When someone really cool asks to visit you, you say yes. When Gavin Verhey, Senior Magic Designer and Commander Architect, asked if he drop by the house for a short visit on the way back to Seattle from JoCo Cruise, I couldn’t say yes quickly enough. In addition to being great at his job and as good an ambassador for the game as there is, Gavin is a first-rate human being, sophisticate, and foodie. He’s also a friend with whom I’ve spent a good deal of time just hanging out, and talking about Magic, life, the universe, and everything.

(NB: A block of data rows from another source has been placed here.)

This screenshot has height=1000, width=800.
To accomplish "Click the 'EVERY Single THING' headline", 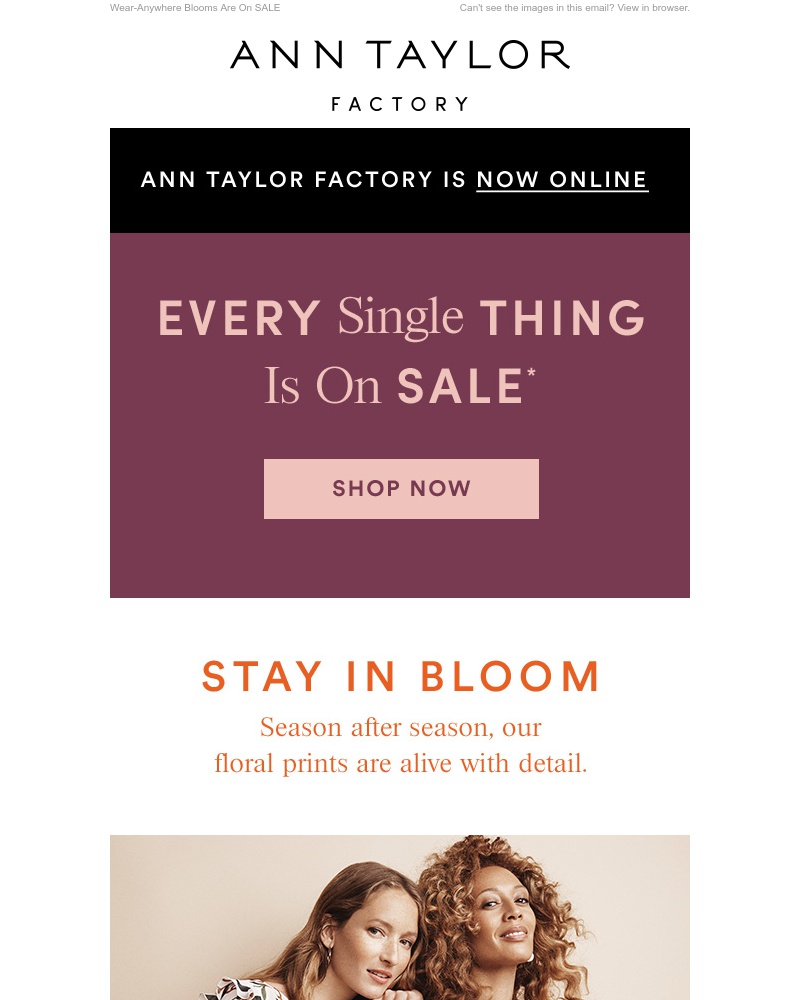I will click(401, 317).
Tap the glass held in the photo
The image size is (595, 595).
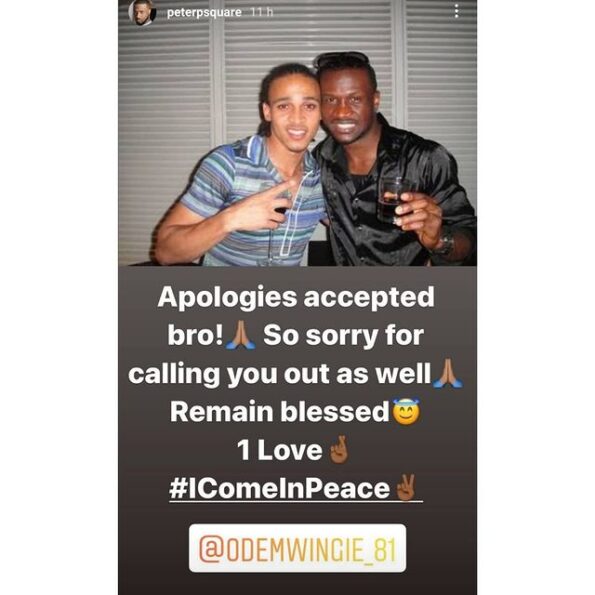click(392, 201)
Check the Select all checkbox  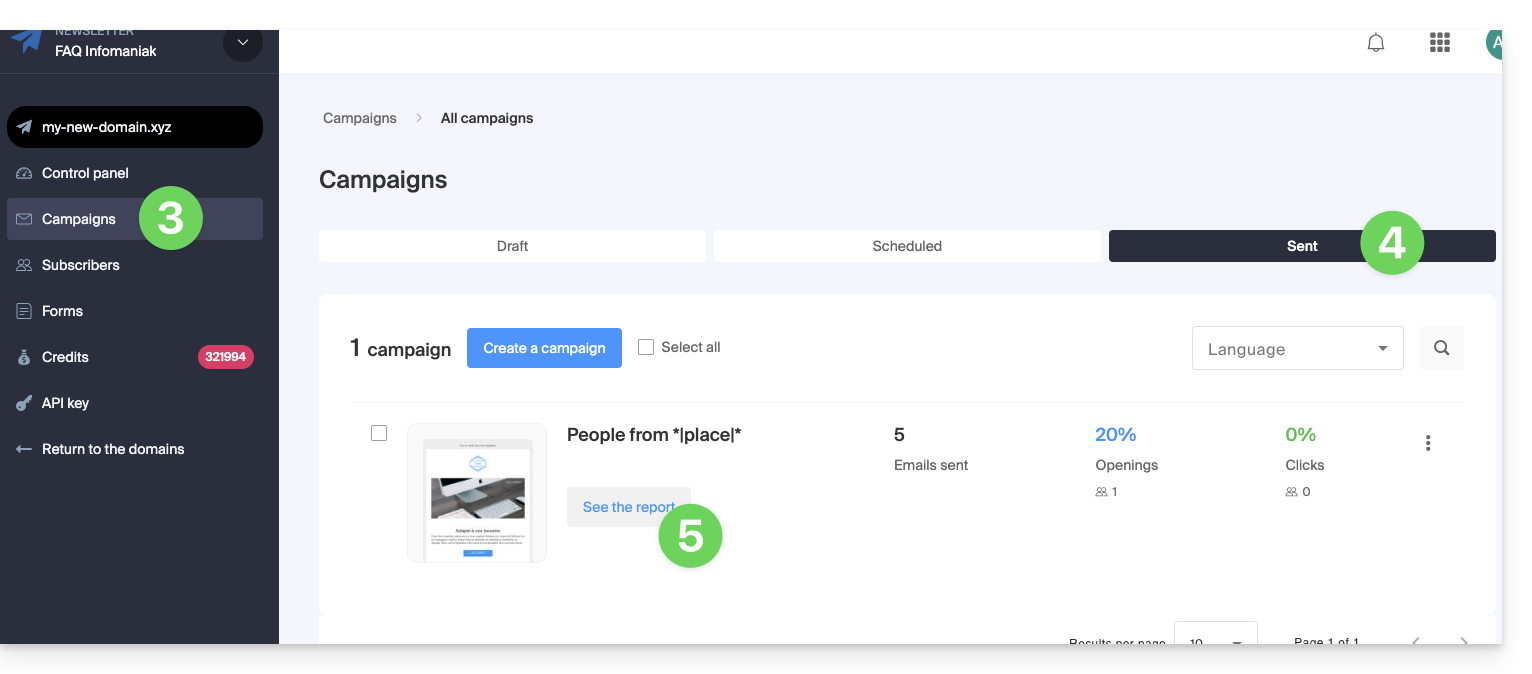646,347
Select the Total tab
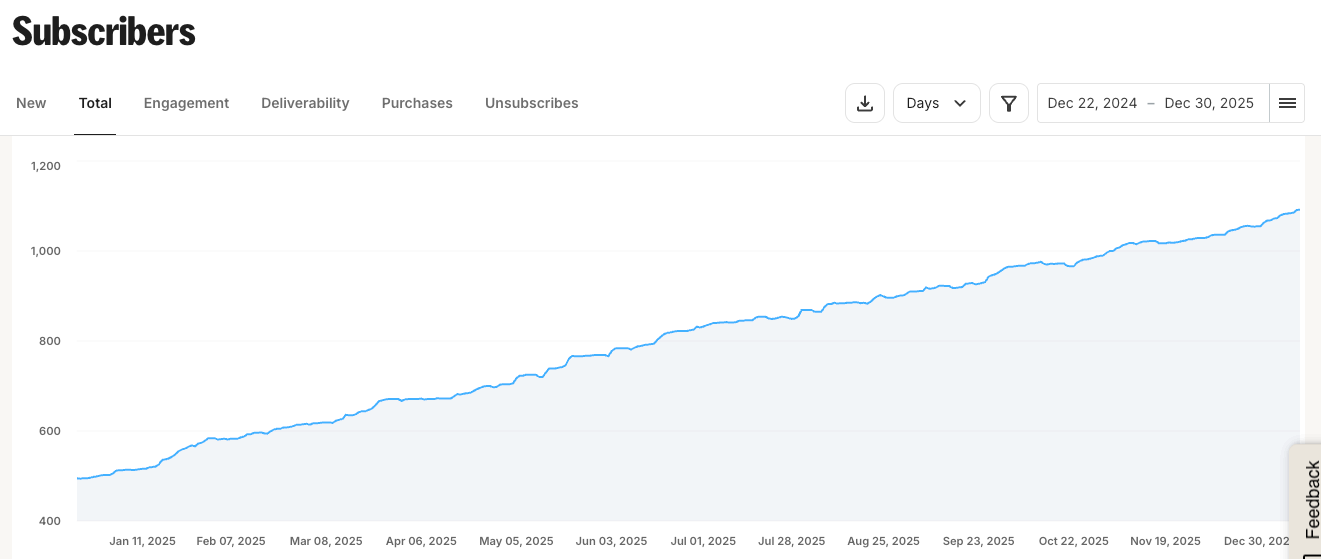This screenshot has width=1321, height=559. pyautogui.click(x=95, y=103)
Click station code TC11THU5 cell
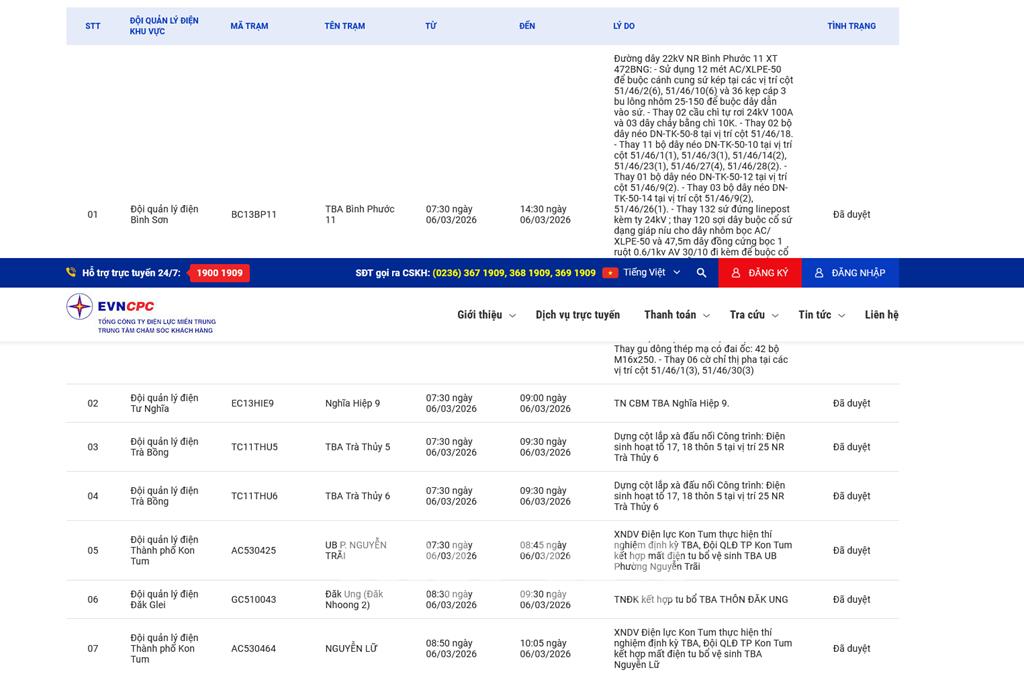 click(x=254, y=447)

We had about 26 hours between the time I picked him up from the train station to the time I dropped him at the Tampa airport (yes, in America there are a few trains; this one was the Amtrak between Fort Lauderdale and Lakeland). There are a few things that I knew we wanted to do: cook a nice dinner for him; raid the cellar (2016 Radio-Coteau Syrah Las Colinas, 2005 Almaviva, and 2017 Merry Edwards Sauvignon Blanc, in case you’re keeping score at home); take him to our favorite restaurant here in Lakeland, Nineteen61; and build a deck together. We squeezed in the time between getting up in the morning and heading out to the restaurant for brunch. Turns out that Gavin doesn’t drink coffee, which makes me wonder where all that energy comes from. I needed the caffeine jolt before my brain engaged.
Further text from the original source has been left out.